[Zucchini] Move Zucchini from /chrome/installer/ to /components/.

(Use "git log --follow" to see older revisions of files). /components/ is the most logical place to put Zucchini, which only depends on /base and /testing/gtest. This move also enables Zucchini to be used by the Component Updater. Details: - Move all files; run the following to change deps and guards: sed 's/chrome\/installer/components/' *.cc *.h -i sed 's/CHROME_INSTALLER/COMPONENTS/' *.cc *.h -i - Sorting works out pretty well! - Change all 'chrome/installer/zucchini' to 'components/zucchini' throughout other parts of the repo; sort if necessary. - Fix 6 'git cl lint' errors. - Change 1 Bind() usage to BindRepeated(). - Update OWNER. Bug: 729154 Change-Id: I50c5a7d411ea85f707b5994ab319dfb2a1acccf7 Reviewed-on: https://chromium-review.googlesource.com/954923 Reviewed-by: Greg Thompson <grt@chromium.org> Reviewed-by: Jochen Eisinger <jochen@chromium.org> Reviewed-by: Samuel Huang <huangs@chromium.org> Commit-Queue: Samuel Huang <huangs@chromium.org> Cr-Commit-Position: refs/heads/master@{#542857} NOKEYCHECK=True GitOrigin-RevId: 577ef6c435e8d43be6e3e60ccbcbd1881780f4ec
author: Samuel Huang <huangs@chromium.org> 2018-03-13 18:19:34 +0000
committer: Edward Lesmes <ehmaldonado@google.com> 2021-07-23 21:50:59 +0000
commit: 06f1ae9aaca969ee95ef840f22b6b461c304542d (patch)

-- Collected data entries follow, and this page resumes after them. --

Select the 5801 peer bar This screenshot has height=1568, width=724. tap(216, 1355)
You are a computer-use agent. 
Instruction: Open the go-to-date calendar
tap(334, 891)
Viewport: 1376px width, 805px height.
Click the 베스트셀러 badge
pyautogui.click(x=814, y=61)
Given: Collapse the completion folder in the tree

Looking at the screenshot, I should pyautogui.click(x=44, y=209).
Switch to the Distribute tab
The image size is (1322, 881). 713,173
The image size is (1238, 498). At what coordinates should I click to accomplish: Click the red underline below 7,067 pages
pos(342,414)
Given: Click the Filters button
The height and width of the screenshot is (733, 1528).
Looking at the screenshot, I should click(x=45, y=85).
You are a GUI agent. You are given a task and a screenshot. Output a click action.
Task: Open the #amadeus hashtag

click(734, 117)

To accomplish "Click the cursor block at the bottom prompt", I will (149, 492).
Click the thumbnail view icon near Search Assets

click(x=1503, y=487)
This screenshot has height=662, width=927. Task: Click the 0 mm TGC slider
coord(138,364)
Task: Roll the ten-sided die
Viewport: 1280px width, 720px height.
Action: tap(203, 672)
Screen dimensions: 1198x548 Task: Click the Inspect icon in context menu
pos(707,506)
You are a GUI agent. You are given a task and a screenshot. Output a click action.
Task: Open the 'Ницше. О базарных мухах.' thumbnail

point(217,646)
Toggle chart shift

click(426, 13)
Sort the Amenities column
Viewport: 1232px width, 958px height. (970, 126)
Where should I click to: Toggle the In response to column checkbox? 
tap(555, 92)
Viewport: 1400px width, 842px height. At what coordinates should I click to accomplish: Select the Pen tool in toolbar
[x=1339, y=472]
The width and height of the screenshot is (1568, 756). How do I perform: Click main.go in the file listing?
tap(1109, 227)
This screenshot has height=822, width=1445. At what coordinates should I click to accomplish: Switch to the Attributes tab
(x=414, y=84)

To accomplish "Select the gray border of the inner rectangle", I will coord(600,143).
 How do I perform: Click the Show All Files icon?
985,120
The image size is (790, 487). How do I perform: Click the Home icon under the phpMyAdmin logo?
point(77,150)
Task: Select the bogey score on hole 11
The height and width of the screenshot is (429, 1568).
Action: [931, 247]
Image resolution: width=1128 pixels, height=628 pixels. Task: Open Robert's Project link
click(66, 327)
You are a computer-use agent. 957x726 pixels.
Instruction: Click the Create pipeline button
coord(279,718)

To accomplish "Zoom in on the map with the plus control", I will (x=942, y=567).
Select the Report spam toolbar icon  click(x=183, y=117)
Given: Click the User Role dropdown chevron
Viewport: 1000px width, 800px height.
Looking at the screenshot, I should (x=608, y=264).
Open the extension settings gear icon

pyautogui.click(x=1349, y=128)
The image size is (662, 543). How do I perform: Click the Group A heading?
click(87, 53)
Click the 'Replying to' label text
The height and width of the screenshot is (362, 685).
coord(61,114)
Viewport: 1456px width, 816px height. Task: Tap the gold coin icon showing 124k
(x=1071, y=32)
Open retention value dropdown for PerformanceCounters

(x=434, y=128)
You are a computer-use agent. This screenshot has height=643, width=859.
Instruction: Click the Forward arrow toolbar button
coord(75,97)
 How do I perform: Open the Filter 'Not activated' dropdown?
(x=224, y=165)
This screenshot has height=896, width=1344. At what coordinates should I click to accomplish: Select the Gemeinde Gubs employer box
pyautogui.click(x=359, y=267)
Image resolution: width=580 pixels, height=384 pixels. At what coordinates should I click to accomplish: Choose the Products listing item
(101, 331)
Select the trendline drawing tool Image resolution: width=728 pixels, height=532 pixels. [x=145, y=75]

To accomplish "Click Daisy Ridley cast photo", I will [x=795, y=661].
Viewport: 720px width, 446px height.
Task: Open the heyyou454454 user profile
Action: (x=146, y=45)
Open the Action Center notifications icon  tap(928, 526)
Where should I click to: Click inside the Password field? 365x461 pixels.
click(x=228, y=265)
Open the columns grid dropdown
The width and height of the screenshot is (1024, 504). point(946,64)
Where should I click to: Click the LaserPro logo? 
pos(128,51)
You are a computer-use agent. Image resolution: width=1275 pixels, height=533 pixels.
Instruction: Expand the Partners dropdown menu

tree: f1e5c6624e70628e81fbf38d6cd14b974abe5d93 /suffix_array.h
download: zucchini-06f1ae9aaca969ee95ef840f22b6b461c304542d.tar.gz
1 files changed, 475 insertions, 0 deletions
diff --git a/suffix_array.h b/suffix_array.h
new file mode 100644
index 0000000..ea49a43
--- /dev/null
+++ b/suffix_array.h
@@ -0,0 +1,475 @@
+// Copyright 2017 The Chromium Authors. All rights reserved.
+// Use of this source code is governed by a BSD-style license that can be
+// found in the LICENSE file.
+
+#ifndef COMPONENTS_ZUCCHINI_SUFFIX_ARRAY_H_
+#define COMPONENTS_ZUCCHINI_SUFFIX_ARRAY_H_
+
+#include <algorithm>
+#include <iterator>
+#include <numeric>
+#include <vector>
+
+#include "base/logging.h"
+#include "base/macros.h"
+
+namespace zucchini {
+
+// A functor class that implements the naive suffix sorting algorithm that uses
+// std::sort with lexicographical compare. This is only meant as reference of
+// the interface.
+class NaiveSuffixSort {
+ public:
+  // Type requirements:
+  // |InputRng| is an input random access range.
+  // |KeyType| is an unsigned integer type.
+  // |SAIt| is a random access iterator with mutable references.
+  template <class InputRng, class KeyType, class SAIt>
+  // |str| is the input string on which suffix sort is applied.
+  // Characters found in |str| must be in the range [0, |key_bound|)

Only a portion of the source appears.